SiteMinder Agent for SharePoint GuideAdvanced Options › How to Protect the Claims WS Service using SSL

Previous Topic: Add Public and Internal URLs on your SharePoint server for Path-Based Virtual Hosts

Next Topic: Claims WS Service Certificate Locations

How to Protect the Claims WS Service using SSL

The Agent for SharePoint performs user look–ups in the SQL Server database of the SharePoint central administration server using the Claims web service (WS). You can encrypt communications to the Claims WS service with SSL. Protecting the Claims WS service requires that several separate procedures performed on various components in your environment.

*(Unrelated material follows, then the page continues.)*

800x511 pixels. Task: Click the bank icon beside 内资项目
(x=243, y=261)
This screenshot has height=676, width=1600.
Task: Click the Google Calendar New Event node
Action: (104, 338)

To protect the Claims WS service using SSL, use the following process:

Note: This procedure provides one possible example of how to configure this feature using third-party tools. CA Technologies did not develop nor provide these tools. These tools are subject to change at any time by the third party without notice. Use this procedure as a guide for configuring this feature in your specific environment. The actual steps required in your situation could be different from the steps that are shown here.

  1. Review the certificate locations.
  2. Perform the following tasks on the computer hosting your Agent for SharePoint:
    1. Verify the prerequisites.
    2. Generate a key store file for the Claims Search Service.
    3. Extract the certificate from the key store.
    4. Edit the server.conf file used by the Agent for SharePoint.
    5. Generate the SSLConfig.properties file.
  3. Add a trusted root authority in your SharePoint farm.
  4. Configure a mutual trust relationship between the claims search service and the claims provider by performing the following tasks on each SharePoint server in your environment:
    1. Request a client certificate.
    2. Have your administrator approve your request for a client certificate.
    3. Verify your approval and install your client certificate.
    4. Export your client certificate.
    5. Install the client certificate on your SharePoint servers.
    6. Grant application pool identity permissions to the certificate.
    7. Register the end point for the claims search service.
  5. Return to the computer hosting your Agent for SharePoint and perform the following tasks:
    1. Create a trusted store for the root certificates.
    2. Generate an SSLConfig.Properties file for the trusted root certificate store.
    3. Restart the Agent for SharePoint.